Raw records
——

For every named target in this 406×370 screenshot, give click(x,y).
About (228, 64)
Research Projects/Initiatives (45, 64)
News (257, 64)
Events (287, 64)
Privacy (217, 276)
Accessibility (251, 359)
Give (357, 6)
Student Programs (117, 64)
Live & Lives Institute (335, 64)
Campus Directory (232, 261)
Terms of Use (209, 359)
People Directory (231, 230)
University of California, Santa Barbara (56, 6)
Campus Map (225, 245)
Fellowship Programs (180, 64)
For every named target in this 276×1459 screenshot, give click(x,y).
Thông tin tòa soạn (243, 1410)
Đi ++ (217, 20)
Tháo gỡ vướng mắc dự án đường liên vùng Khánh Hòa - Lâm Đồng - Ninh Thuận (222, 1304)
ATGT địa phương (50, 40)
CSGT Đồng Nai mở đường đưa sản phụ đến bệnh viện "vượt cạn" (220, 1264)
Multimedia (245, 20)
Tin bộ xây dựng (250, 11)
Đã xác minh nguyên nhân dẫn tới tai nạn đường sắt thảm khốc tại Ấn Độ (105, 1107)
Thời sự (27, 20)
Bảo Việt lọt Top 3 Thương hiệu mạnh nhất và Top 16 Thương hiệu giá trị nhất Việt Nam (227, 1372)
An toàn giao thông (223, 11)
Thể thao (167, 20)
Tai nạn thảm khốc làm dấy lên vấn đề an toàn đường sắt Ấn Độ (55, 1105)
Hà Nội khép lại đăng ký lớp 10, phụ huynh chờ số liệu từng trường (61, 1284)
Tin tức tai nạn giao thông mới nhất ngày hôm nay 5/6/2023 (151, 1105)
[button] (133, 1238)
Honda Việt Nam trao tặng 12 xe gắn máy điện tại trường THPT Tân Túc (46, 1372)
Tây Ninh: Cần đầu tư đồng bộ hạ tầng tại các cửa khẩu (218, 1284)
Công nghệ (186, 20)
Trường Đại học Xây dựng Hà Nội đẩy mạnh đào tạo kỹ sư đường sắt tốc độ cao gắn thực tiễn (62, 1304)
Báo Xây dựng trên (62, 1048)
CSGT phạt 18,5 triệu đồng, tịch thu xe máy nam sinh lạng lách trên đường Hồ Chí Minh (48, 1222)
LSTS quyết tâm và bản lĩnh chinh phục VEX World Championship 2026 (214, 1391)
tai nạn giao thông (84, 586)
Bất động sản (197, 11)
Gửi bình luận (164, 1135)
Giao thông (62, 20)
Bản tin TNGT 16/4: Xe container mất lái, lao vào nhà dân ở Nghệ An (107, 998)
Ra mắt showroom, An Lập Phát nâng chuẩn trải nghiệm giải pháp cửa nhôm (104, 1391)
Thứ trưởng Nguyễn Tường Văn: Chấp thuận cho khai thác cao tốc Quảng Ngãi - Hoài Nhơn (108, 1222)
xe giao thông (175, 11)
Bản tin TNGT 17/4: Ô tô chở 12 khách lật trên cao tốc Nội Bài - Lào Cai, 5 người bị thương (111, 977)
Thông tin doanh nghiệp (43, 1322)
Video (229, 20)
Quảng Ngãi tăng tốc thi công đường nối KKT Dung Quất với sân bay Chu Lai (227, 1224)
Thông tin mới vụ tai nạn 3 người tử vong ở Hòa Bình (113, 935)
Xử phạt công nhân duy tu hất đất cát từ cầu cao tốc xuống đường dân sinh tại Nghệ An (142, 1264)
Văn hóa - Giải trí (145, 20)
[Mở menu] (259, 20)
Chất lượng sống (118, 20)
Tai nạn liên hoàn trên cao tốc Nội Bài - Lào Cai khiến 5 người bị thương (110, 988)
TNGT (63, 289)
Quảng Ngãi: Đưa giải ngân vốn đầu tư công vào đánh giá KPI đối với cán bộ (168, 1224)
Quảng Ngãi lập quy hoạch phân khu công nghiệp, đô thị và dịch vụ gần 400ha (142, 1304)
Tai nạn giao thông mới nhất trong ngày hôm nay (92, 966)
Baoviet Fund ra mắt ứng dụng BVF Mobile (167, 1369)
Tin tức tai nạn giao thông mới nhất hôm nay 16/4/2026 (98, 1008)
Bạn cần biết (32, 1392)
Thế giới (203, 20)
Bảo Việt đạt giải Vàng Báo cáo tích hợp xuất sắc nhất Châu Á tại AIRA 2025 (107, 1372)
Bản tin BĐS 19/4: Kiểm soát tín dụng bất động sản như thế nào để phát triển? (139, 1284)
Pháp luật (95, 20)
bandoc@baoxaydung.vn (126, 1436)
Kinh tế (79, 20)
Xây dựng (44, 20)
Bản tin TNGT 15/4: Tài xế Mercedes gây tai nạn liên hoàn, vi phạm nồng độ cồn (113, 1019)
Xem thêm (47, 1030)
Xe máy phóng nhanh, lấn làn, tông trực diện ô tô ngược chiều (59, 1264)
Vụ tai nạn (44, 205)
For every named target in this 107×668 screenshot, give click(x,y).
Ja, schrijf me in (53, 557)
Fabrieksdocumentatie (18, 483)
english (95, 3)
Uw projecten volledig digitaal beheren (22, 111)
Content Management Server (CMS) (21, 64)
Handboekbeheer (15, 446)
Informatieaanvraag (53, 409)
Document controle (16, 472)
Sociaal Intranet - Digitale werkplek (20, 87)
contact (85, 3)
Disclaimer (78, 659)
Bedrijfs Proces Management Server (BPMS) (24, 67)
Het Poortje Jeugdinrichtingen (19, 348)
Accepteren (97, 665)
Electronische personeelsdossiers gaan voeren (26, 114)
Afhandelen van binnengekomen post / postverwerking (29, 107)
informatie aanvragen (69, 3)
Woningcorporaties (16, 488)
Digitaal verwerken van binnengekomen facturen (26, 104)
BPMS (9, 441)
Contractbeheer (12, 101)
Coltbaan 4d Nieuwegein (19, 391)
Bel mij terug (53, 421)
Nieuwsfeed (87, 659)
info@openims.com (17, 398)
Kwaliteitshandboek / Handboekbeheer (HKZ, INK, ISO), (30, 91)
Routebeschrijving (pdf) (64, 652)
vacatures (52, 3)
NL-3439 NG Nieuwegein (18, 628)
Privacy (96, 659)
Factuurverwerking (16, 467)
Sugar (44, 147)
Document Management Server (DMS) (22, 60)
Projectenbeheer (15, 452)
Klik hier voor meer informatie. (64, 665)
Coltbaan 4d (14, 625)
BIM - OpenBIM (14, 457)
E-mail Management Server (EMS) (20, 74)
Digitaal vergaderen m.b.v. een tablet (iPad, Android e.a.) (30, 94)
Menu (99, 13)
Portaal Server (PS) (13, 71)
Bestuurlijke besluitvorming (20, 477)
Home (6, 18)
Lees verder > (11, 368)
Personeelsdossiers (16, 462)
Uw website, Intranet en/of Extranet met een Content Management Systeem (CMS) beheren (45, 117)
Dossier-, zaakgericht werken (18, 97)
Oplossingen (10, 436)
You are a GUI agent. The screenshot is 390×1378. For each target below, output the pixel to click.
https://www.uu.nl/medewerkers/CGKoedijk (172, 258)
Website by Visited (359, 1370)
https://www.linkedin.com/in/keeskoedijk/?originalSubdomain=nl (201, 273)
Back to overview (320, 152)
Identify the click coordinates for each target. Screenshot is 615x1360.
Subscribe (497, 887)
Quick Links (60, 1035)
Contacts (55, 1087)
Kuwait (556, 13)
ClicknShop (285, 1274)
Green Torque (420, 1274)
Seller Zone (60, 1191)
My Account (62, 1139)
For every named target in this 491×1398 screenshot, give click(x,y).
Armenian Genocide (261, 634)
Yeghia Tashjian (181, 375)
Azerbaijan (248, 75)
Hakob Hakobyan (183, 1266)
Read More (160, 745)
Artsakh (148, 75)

——

* _Work to be completed_: Copy out the stretch of items from the line that contains "Báo Xây dựng trên (62, 1048)" through the line that contains "Video (229, 20)", keeping every line identical to the original.

* _Task solution_:
Báo Xây dựng trên (62, 1048)
CSGT phạt 18,5 triệu đồng, tịch thu xe máy nam sinh lạng lách trên đường Hồ Chí Minh (48, 1222)
LSTS quyết tâm và bản lĩnh chinh phục VEX World Championship 2026 (214, 1391)
tai nạn giao thông (84, 586)
Bất động sản (197, 11)
Gửi bình luận (164, 1135)
Giao thông (62, 20)
Bản tin TNGT 16/4: Xe container mất lái, lao vào nhà dân ở Nghệ An (107, 998)
Ra mắt showroom, An Lập Phát nâng chuẩn trải nghiệm giải pháp cửa nhôm (104, 1391)
Thứ trưởng Nguyễn Tường Văn: Chấp thuận cho khai thác cao tốc Quảng Ngãi - Hoài Nhơn (108, 1222)
xe giao thông (175, 11)
Bản tin TNGT 17/4: Ô tô chở 12 khách lật trên cao tốc Nội Bài - Lào Cai, 5 người bị thương (111, 977)
Thông tin doanh nghiệp (43, 1322)
Video (229, 20)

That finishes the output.